Methods have been developed for cloning adult animals using differentiated cells
• This method of using differentiated cells to generate cloned embryos can be used for two main
purposes:
1. Reproductive cloning: If the embryo is implanted into the uterus of a surrogate, a new cloned
organism will develop
2. Therapeutic cloning: Embryonic cells can be induced to differentiate to create specific
tissues or organs for transplantation

Application: Production of cloned embryos produced by somatic- cell nuclear transfer

1. A somatic cell (non-gamete cell) from the udder of the original donor sheep to be cloned was
collected and cultured. The nucleus was removed from the cultured cell
2. An unfertilized oocyte was collected from another sheep and its nucleus was removed
(enucleated)
3. Using an electrical current, the egg cell and the nucleus from the cultured somatic cell were
fused together.
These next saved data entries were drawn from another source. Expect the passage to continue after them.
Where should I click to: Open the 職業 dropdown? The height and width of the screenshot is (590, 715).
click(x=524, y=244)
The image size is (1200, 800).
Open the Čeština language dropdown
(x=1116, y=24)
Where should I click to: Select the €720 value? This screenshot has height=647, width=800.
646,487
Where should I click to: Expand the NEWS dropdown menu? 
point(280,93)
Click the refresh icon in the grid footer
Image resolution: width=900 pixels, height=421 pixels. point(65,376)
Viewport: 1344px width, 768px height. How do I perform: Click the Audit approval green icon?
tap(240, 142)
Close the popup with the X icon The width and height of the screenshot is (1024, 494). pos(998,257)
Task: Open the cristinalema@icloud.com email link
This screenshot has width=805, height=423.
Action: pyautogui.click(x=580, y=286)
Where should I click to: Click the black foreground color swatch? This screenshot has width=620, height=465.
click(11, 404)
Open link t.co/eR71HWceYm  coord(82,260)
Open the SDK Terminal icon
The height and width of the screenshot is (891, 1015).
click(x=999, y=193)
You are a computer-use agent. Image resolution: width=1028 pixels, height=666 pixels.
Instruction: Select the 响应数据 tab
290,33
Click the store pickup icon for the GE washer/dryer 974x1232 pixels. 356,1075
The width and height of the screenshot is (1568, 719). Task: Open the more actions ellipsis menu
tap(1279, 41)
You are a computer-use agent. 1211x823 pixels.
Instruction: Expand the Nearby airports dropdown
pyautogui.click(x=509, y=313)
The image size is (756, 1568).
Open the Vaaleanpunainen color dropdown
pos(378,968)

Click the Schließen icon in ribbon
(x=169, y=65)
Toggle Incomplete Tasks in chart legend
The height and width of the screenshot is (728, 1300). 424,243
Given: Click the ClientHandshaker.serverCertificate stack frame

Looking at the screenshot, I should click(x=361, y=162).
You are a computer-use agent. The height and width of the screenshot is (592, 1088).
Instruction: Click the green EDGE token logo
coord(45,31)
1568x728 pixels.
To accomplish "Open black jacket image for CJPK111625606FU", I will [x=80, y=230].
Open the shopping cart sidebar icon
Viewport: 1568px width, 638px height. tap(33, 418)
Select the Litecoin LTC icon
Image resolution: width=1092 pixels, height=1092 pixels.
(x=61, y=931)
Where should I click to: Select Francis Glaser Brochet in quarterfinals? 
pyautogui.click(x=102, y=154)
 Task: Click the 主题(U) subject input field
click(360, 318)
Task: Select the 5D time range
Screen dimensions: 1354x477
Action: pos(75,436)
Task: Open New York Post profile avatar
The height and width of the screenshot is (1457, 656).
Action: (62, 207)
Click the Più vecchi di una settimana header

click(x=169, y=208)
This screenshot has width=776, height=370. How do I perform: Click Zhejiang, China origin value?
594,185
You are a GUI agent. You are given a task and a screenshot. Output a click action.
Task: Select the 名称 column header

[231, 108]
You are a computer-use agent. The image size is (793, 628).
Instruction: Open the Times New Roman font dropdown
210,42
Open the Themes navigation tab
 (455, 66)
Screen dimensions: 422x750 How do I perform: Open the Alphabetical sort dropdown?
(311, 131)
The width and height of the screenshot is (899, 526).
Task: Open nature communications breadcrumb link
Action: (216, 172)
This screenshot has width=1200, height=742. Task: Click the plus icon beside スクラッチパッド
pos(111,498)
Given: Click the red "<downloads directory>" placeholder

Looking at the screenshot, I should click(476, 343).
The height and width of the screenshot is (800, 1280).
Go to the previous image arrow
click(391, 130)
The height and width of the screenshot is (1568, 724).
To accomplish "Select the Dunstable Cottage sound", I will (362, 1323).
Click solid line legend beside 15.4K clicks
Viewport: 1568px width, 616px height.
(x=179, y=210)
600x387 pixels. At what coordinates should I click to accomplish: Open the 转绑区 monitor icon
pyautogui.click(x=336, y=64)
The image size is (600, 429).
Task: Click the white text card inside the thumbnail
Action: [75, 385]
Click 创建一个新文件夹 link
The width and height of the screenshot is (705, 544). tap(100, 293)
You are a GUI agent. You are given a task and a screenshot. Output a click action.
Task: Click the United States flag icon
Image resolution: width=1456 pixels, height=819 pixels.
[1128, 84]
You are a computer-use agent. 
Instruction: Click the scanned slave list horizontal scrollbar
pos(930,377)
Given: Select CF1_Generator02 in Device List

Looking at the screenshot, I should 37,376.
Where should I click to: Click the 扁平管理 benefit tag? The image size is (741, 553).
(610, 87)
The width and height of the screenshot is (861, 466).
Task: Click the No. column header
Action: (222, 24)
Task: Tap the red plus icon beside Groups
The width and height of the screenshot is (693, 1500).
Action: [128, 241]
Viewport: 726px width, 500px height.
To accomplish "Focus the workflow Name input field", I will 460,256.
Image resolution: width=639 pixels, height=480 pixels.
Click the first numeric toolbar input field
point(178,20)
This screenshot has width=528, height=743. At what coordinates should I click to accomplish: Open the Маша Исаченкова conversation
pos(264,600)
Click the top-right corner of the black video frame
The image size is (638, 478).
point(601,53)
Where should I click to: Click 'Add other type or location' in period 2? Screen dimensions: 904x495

This sets the cell cycle back to G0
4. The new cell developed in vitro in a similar way to a zygote and started to form an embryo.
5. The embryo was placed in the womb of a surrogate mother sheep.
6. The embryo developed normally.
7. Dolly was born and was presented to the world as a clone of the original donor sheep. One
thing set her apart from her genetic mother: only the nuclear genome was copied, not the
mitochondrial DNA. The mitochondrial DNA in Dolly’s cells came from the surrogate mother.